▶ **Task to complete**
In your reply, repeat the full listing exactly and leave each picture out.

__________

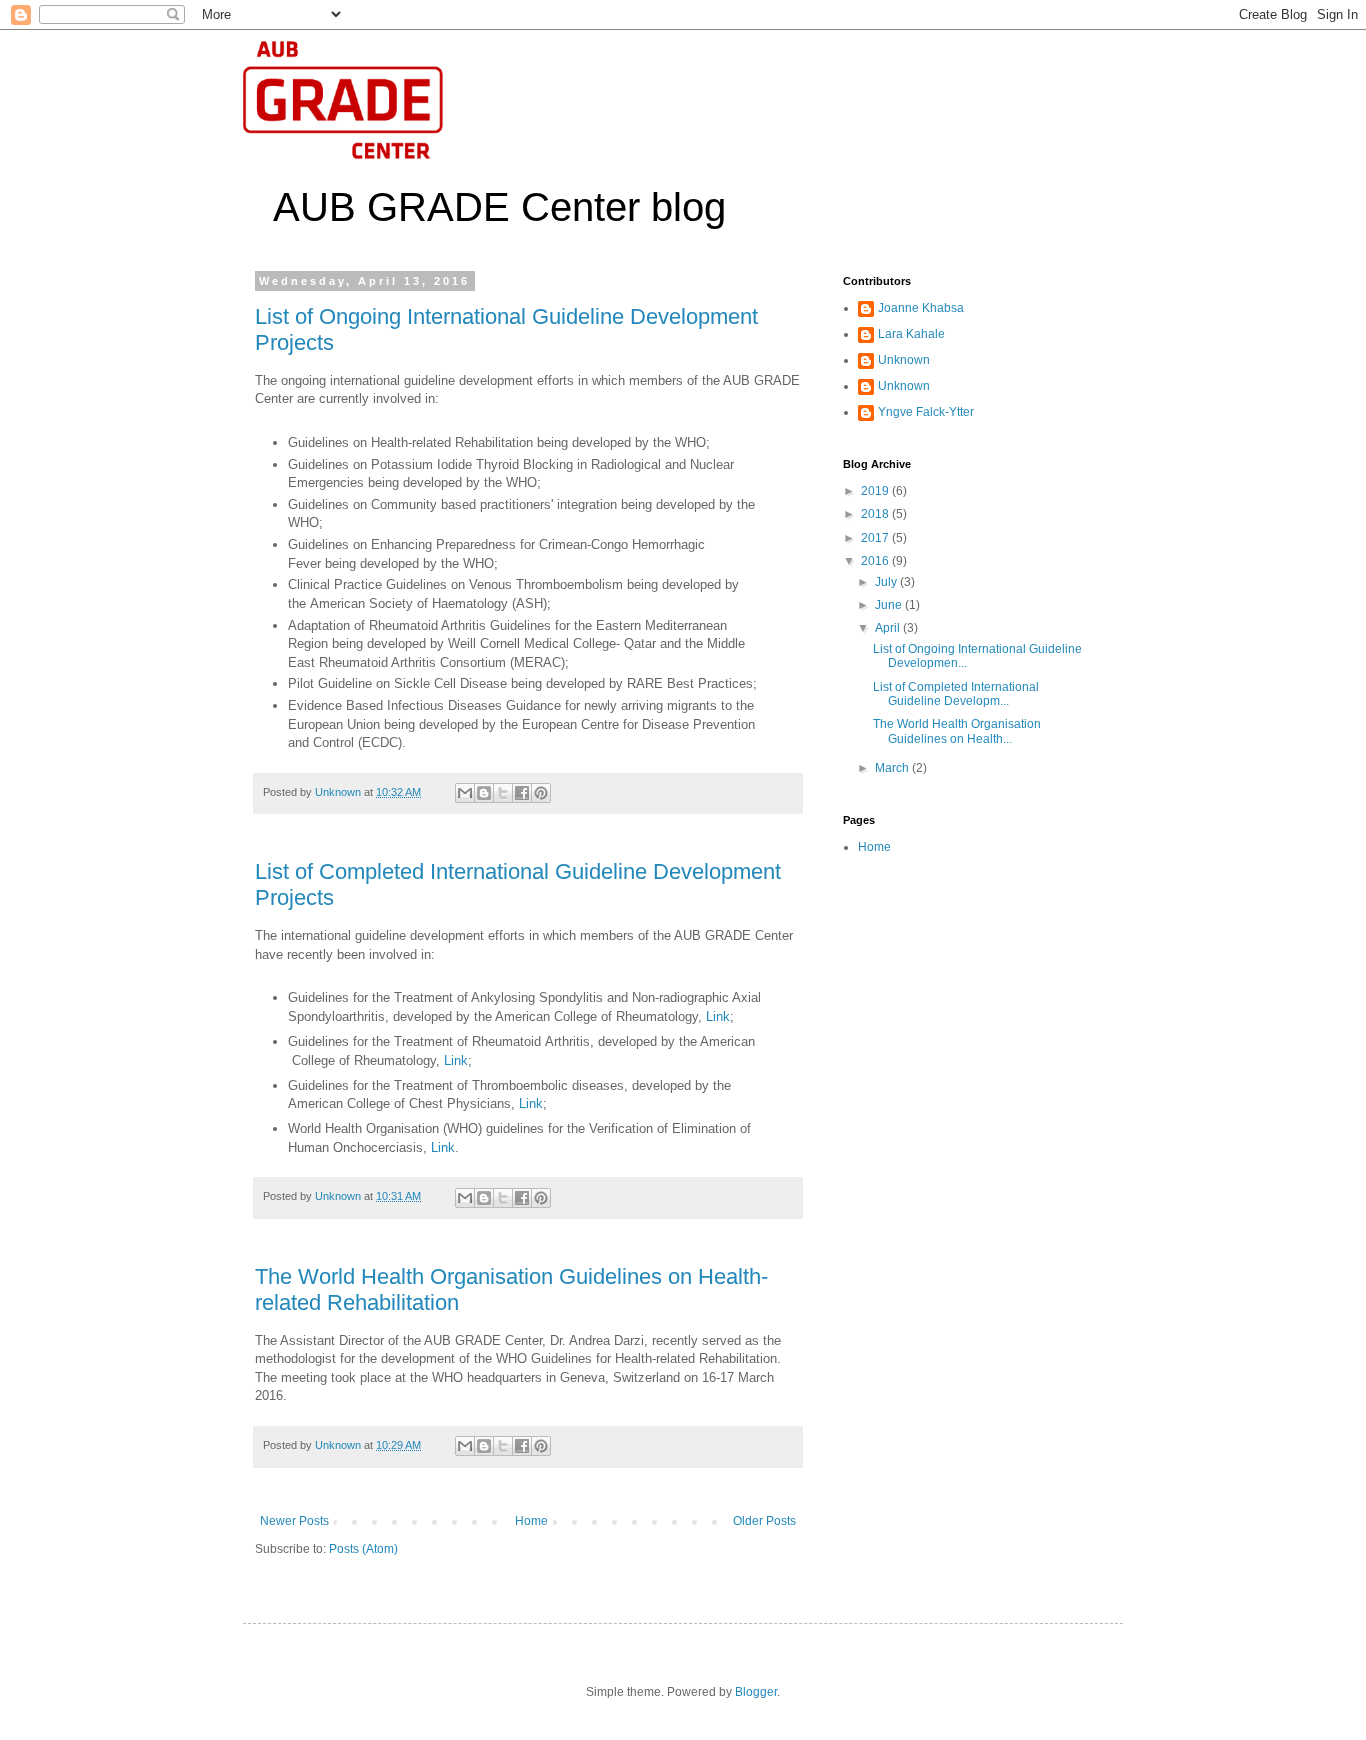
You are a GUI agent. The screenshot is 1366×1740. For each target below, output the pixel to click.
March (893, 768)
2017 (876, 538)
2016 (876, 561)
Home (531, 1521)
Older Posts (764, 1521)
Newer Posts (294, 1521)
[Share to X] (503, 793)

__________

▶ **Exercise solution**
You are a GUI agent. The screenshot is 1366×1740. For each target below, output the pixel to click.
March (893, 768)
2017 (876, 538)
2016 (876, 561)
Home (531, 1521)
Older Posts (764, 1521)
Newer Posts (294, 1521)
[Share to X] (503, 793)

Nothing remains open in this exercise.